*** Exercise inputs ***
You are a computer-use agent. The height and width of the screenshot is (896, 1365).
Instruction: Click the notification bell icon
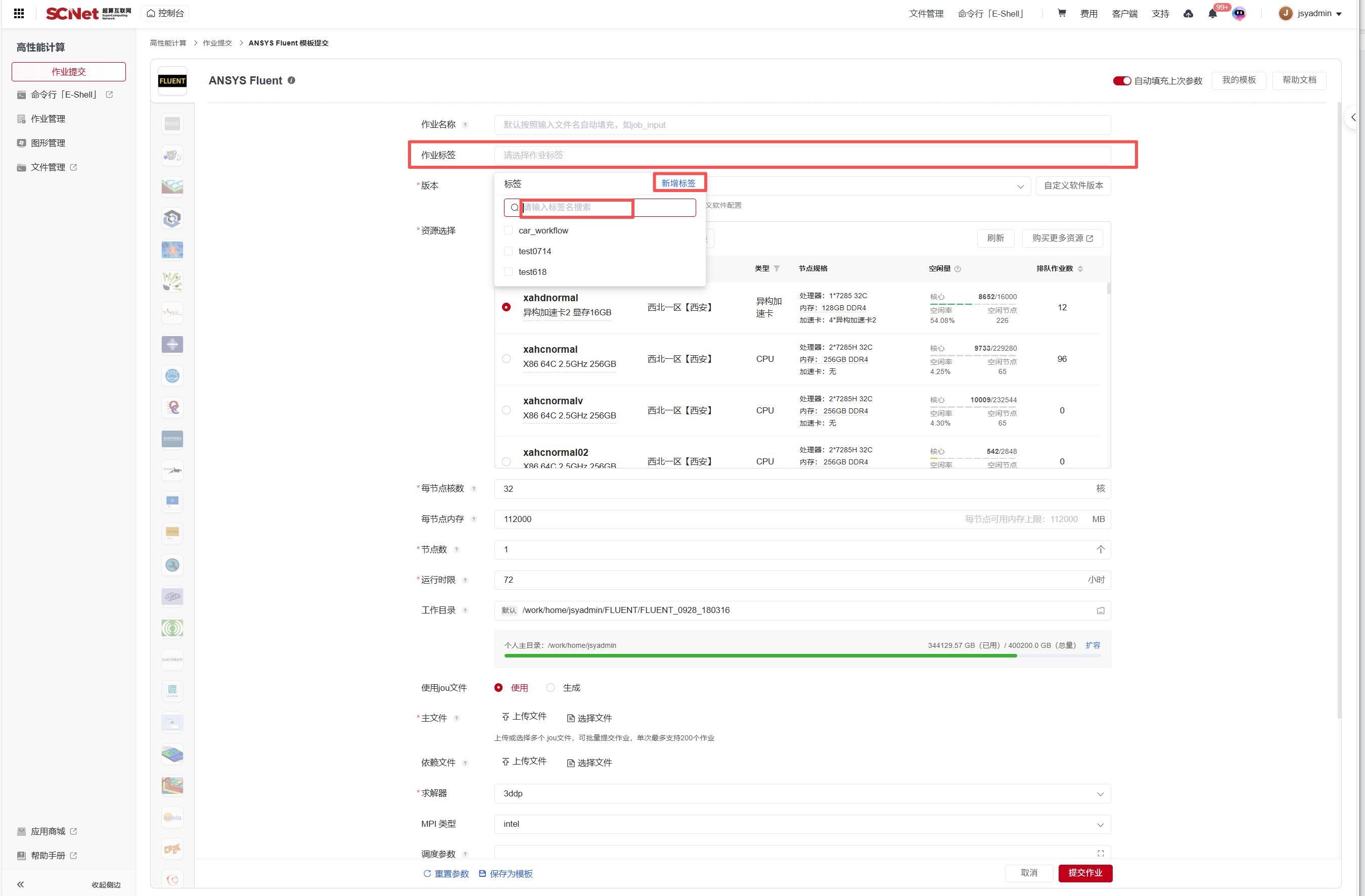point(1212,14)
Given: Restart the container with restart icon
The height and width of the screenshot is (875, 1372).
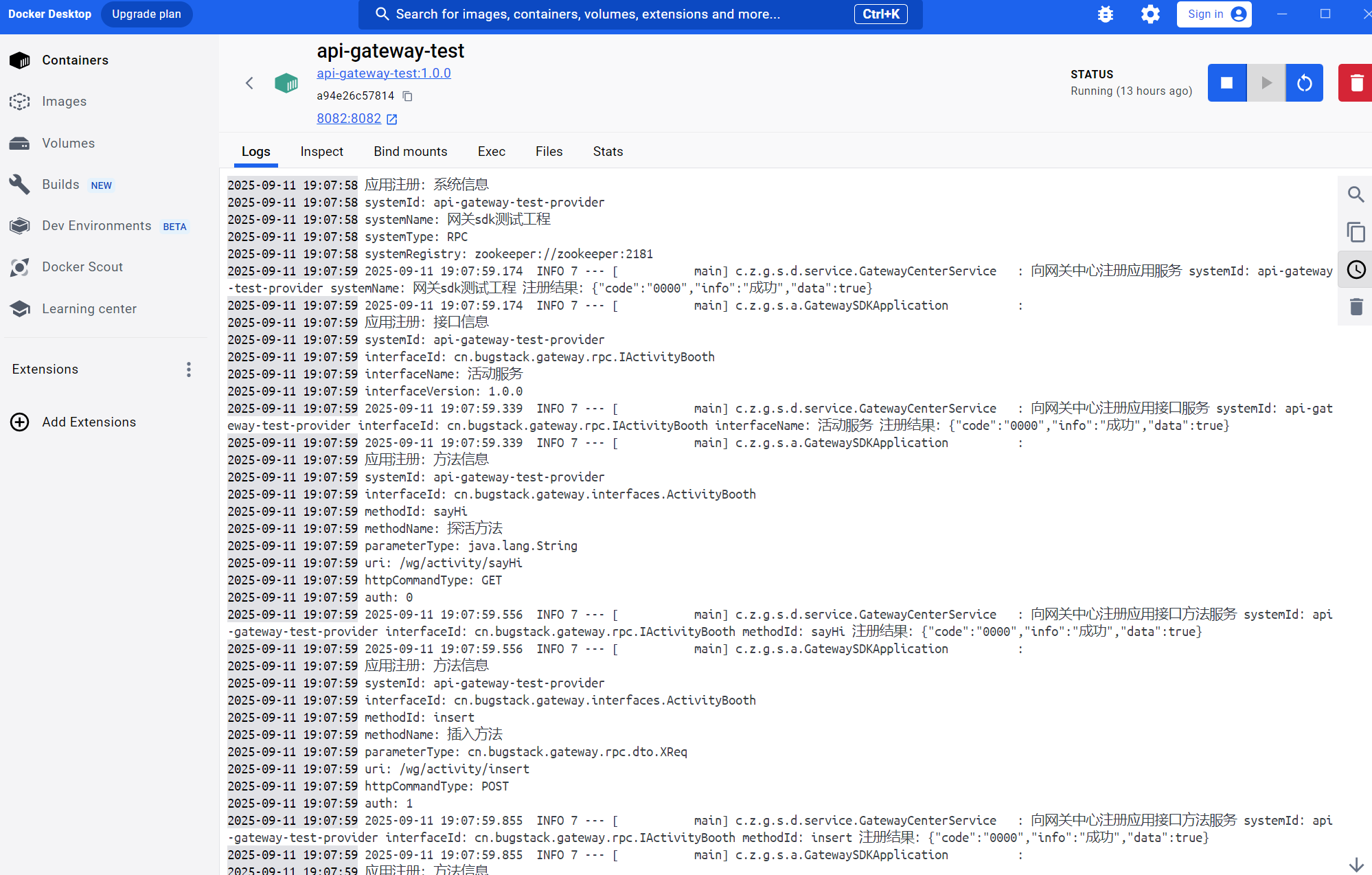Looking at the screenshot, I should tap(1304, 83).
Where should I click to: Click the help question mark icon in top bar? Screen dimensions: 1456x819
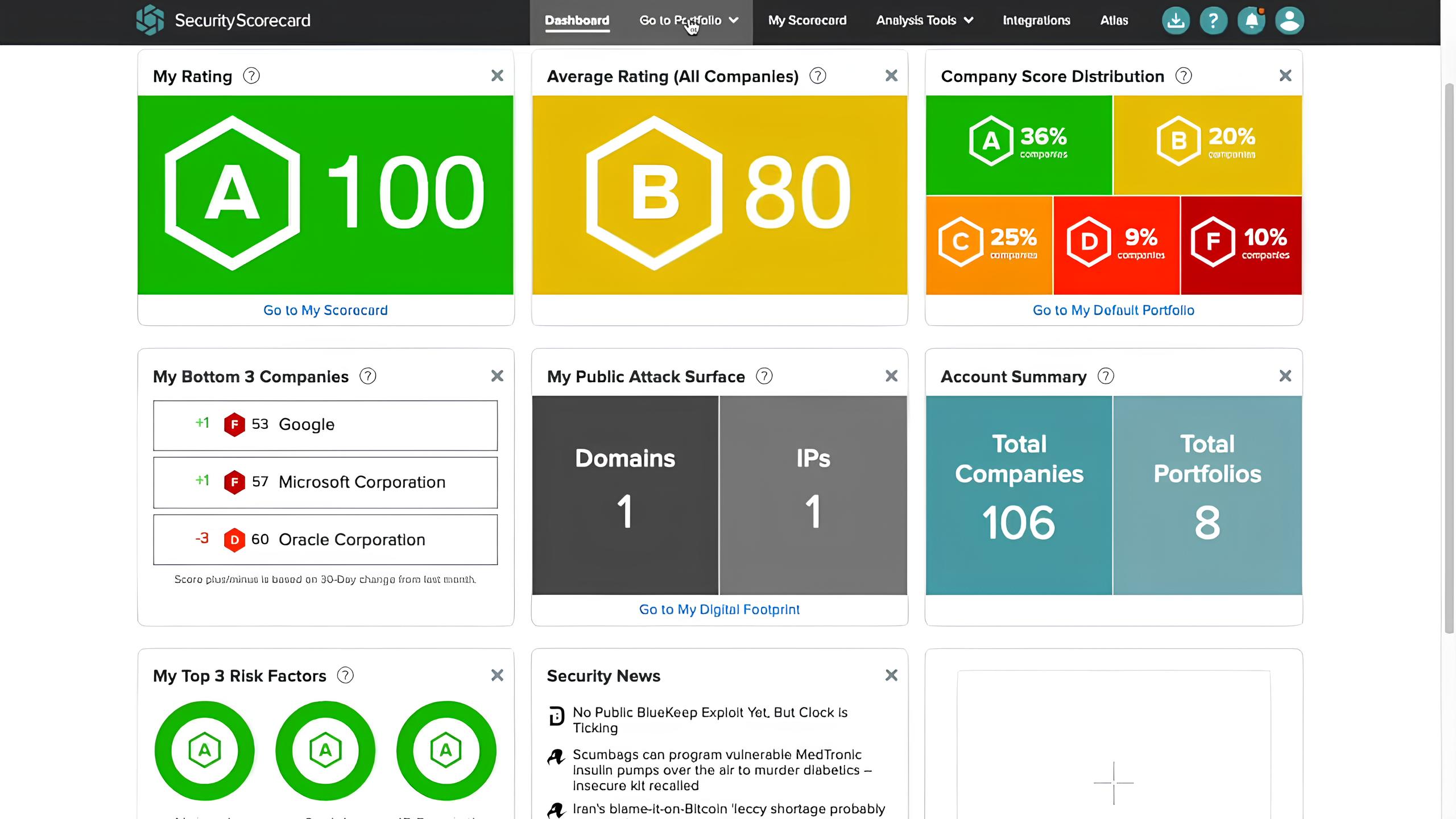(x=1213, y=20)
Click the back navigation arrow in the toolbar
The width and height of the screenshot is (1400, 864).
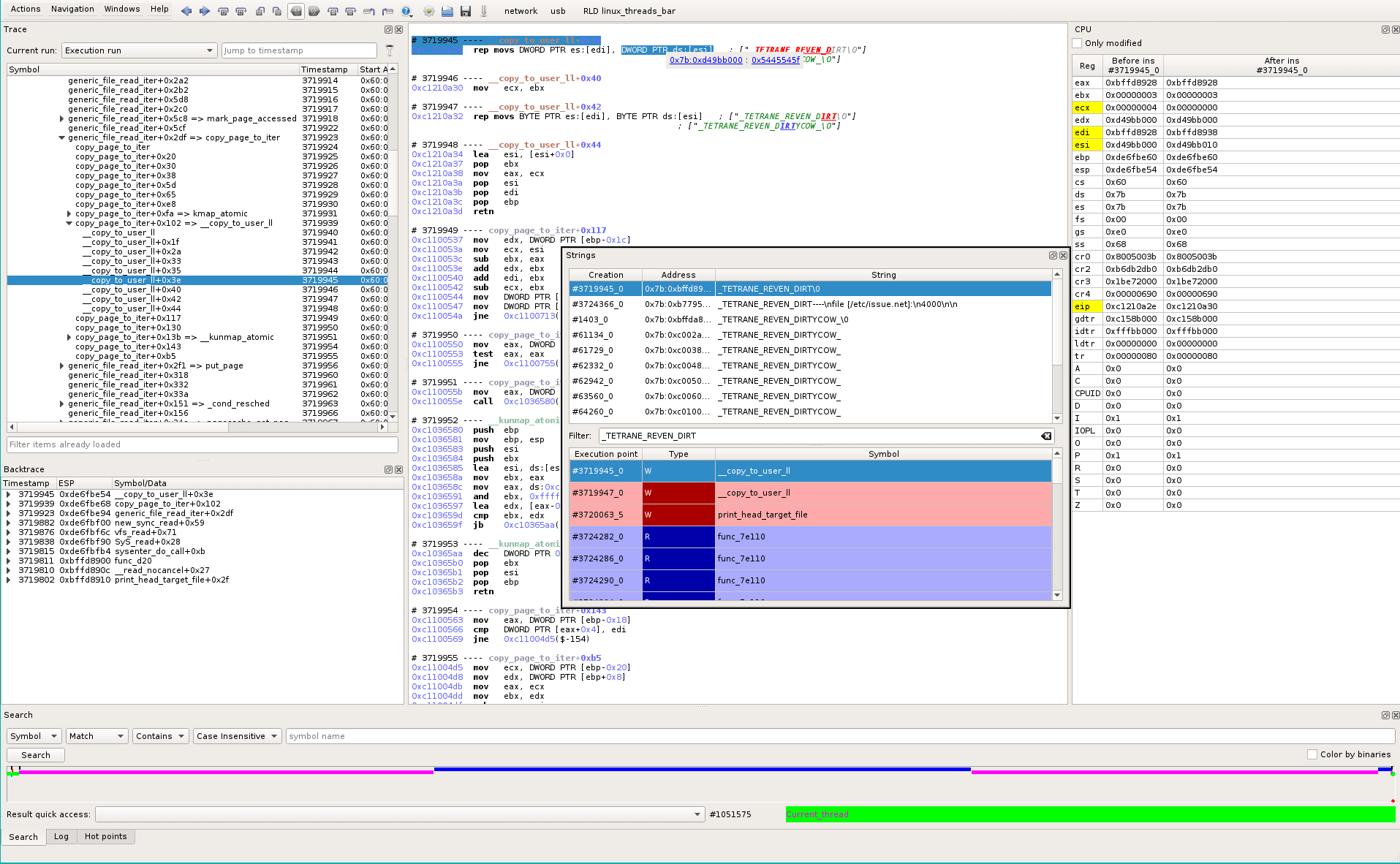tap(186, 11)
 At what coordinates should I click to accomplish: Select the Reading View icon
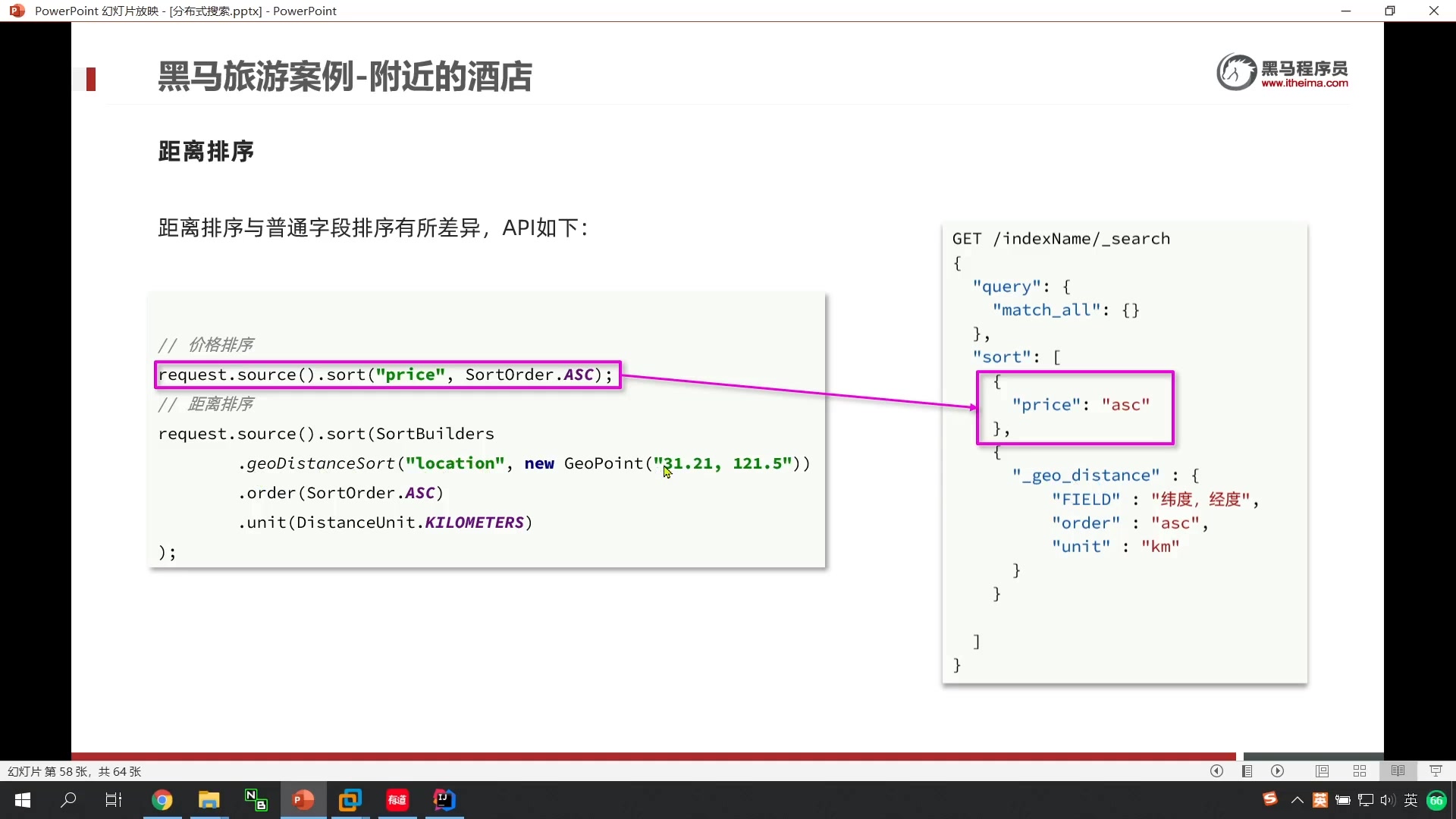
*** End of Exercise inputs ***
Assigned task: Repeat exactly the lines above, from the line containing "Click the back" through the last line of the records, inclusive; omit any pictures.

Reply to the task:
Click the back navigation arrow in the toolbar
The width and height of the screenshot is (1400, 864).
tap(186, 11)
 At what coordinates should I click to accomplish: Select the Reading View icon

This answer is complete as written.